[WHAT YOU WILL DO]
1. According to the passage on the SVM objective function, what is $K(x_i,x_j) = \phi (x_i)^T.\phi (x_j)$ called?
2. Reproduce the part of the passage on the SVM objective function that begins at the words "where $\alpha$ is" and stops after "a kernel function.", swapping "Lagrange multiplier" for "dual variable".
[START OF PASSAGE SHOWN]
The objective function for linear SVM is given by

$$L(\alpha) = \sum \limits_{i=1}^{m} \alpha_i - \frac{1}{2} \sum \limits_{i=1}^{m} \sum \limits_{j=1}^{m} \alpha_i\alpha_jt_it_jx_i^T.x_j$$

The objective function for linear SVM after $\phi$ transformation

$$L(\alpha) = \sum \limits_{i=1}^{m} \alpha_i - \frac{1}{2} \sum \limits_{i=1}^{m} \sum \limits_{j=1}^{m} \alpha_i\alpha_jt_it_j\phi (x_i)^T.\phi (x_j)$$

where $\alpha$ is the Lagrange multiplier such that $\alpha_i \geq 0$ for $i = 1, \cdots, m$ and $\sum \limits_{i=1}^{m}\alpha_it_i = 0$.

The objective function after transformation is more expensive to evaluate than the previous one and it leads to the following modified form

$$L(\alpha) = \sum \limits_{i=1}^{m} \alpha_i - \frac{1}{2} \sum \limits_{i=1}^{m} \sum \limits_{j=1}^{m} \alpha_i\alpha_jt_it_jK(x_i,x_j)$$

where $K(x_i,x_j) = \phi (x_i)^T.\phi (x_j)$ is called a kernel function.
[END OF PASSAGE SHOWN]
[START OF COLLECTED MATERIAL]
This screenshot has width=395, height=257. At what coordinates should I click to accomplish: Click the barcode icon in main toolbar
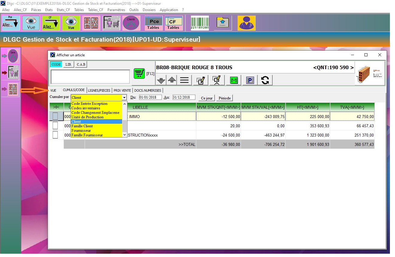point(200,23)
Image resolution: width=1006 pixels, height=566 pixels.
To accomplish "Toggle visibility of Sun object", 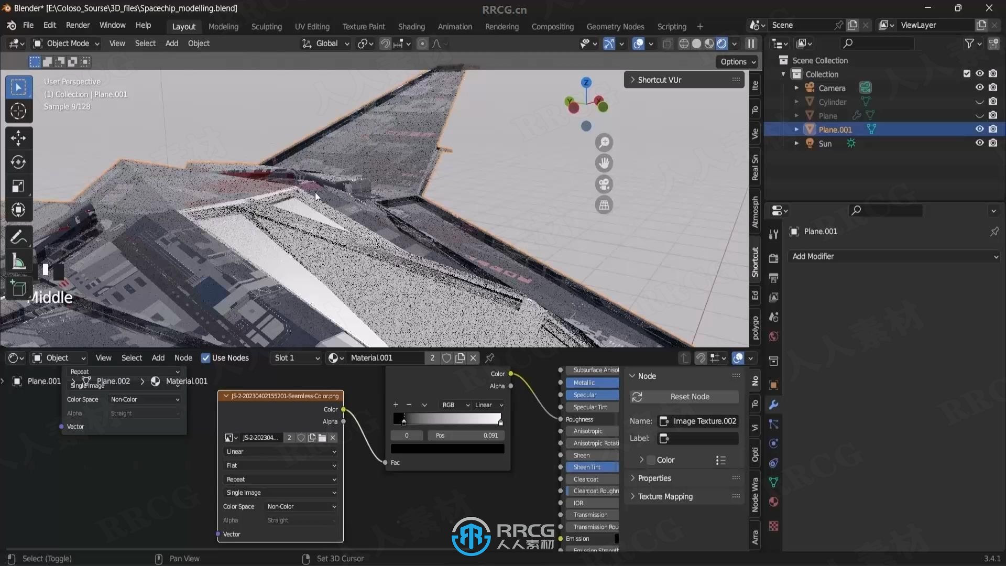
[END OF COLLECTED MATERIAL]
[SOLUTION LIST]
1. It is called a kernel function.

2.
where $\alpha$ is the dual variable such that $\alpha_i \geq 0$ for $i = 1, \cdots, m$ and $\sum \limits_{i=1}^{m}\alpha_it_i = 0$.

The objective function after transformation is more expensive to evaluate than the previous one and it leads to the following modified form

$$L(\alpha) = \sum \limits_{i=1}^{m} \alpha_i - \frac{1}{2} \sum \limits_{i=1}^{m} \sum \limits_{j=1}^{m} \alpha_i\alpha_jt_it_jK(x_i,x_j)$$

where $K(x_i,x_j) = \phi (x_i)^T.\phi (x_j)$ is called a kernel function.